The aim of this study was to identify pitfalls in establishing the diagnosis of celiac disease (CD) in patients with a history of lymphoma.
A total of 103 patients with a history of lymphoma had anti-tissue transglutaminase antibodies (atTGA) and their class A, G, and M immunoglobulin (IgA, IgG) levels determined. Patients with atTGA positivity underwent enterobiopsy and CD-associated HLA locus testing.

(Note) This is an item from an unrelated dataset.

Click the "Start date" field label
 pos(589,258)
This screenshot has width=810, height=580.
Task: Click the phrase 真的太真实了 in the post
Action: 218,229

The mean age of patients was 55 ( ± 13.5) years. The predominant lymphoma types included B-type non-Hodgkin’s lymphoma (B-NHL, 66 %), T-type NHL (8 %), and Hodgkin’s lymphoma (26 %). Serological positivity was documented in 3.9 % of cases; one patient had the diagnosis of CD confirmed by enterobiopsy. In 11 patients (10.7 %), IgA levels were decreased to a various extent; of these patients, 10 were shown to have also their IgG levels decreased. The median time from follow-up to blood collection was 58 (32–104) months. The decrease in immunoglobulin levels correlated with a more advanced stage of the tumor (Ann Arbor III–IV) at the time of diagnosis [1.4 (0.9–2.0) g/l versus 2.4 (1.5–3.0) g/l for IgA, p = 0.0001; and 9.4 (7.2–11.5) g/l versus 11.2 (10.3–12.3) g/l for IgG, p = 0.001] and older age [65 (54–72) years versus 55 (44–61) years for IgA, p = 0.04; and 69 (59–74) years versus 53 (43–61) years for IgG, p = 0.0001]. Rituximab therapy in B-NHL patients had no effect on the subsequent incidence of decreased IgA levels.
Reduced IgA and IgG levels represent important factors contributing to the low detection rate of serological screening for CD in patients with a history of lymphoma.